My Bipolar Burns

This picture was taken 3 1/2 months before my Bipolar Journey officially started.

I have a few posts that I want to write-
one full of my favorite quotes from Conference,
one about our foster/adoption class experience *edited
*

But something else has been on my mind.

I feel a special connection to NieNie- Stephanie Nielson. In 2008 she was burned in an airplane crash all over. In 2008 I also went through a life changing experience. I became severely depressed and then quite manic and diagnosed with Bipolar Disorder.

Just like Nie, I had to have some time to recover. I tried several different meds, until we found the one that was just right for me. I went through a time where I was zombie like, on two different meds and needing to nap or eat all the time. It was not a happy time in my life.

Just like Nie, I had wonderful family and friends that supported and loved me. Josh was there for me all the time, his family and my family supported us and gave us love and kind words of guidance. I also had Drs.- a therapist and psychiatrist- that cared for me and hoped with me.

Like Nie, I spent 3 weeks in the hospital, from 8-2 pm every day, manic and unable to sit still enough to cook, do laundry, sleep longer than 4 hrs, and do the dishes. There, I met people who scared me and motivated me to get better so I could get out there. There were also people there who were kind and loving and one who has become a good friend.

Like Nie, (who was planning) we were trying to have a baby when I fell into the Great Depression.

Like Nie, I had four children.

## Problems and tasks
[1] Answer these questions about the blog post on bipolar disorder:
(a) In what year was the writer diagnosed with Bipolar Disorder?
(b) How many weeks did the writer spend in the hospital?
(c) Who does the writer say "was there for me all the time"?
[2] Write the next part of the blog post on bipolar disorder, picking up after its final line.

[Stored data]
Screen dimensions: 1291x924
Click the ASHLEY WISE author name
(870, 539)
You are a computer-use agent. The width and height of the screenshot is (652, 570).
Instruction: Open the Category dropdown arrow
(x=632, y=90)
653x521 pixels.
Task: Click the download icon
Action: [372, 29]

## Answers in order
[1]
(a) 2008
(b) 3 weeks
(c) Josh

[2]
Like Nie, I have scars. Not visible ones, but ones that I carry around with me. The pain of reaching out to hold a newborn of one of the nurses at the Hospital and having him look at me like I had some kind of disease. The pain of having depression. The pain of trying to get pregnant again with the added issue of medication.

Like Nie, I have Hope. Hope for the Future. It has been 2 1/2 years since I've been stable. I have a few ups and downs- like everyone. We live in gorgeous Arizona. Our kids are- for the most part- happy and healthy. Josh was a wonderful job. We have the Restore Gospel of Jesus Christ, that gives us more happiness than I ever thought possible.

Like Nie, I am so very grateful for my family, my friends and for my life.

And like Nie, I hope to hold another child in my arms one day.

"I am not my body." Nie

This is my blog. My name is Megan Abbott.

-A video on Stephenie's new life. I cry every time I watch it.

Comments

Sarah said…
Beautifully written. Thank you for sharing your ups and your downs and everything in between. I am also very grateful for the restored gospel of Jesus Christ it has helped me in so many ways also.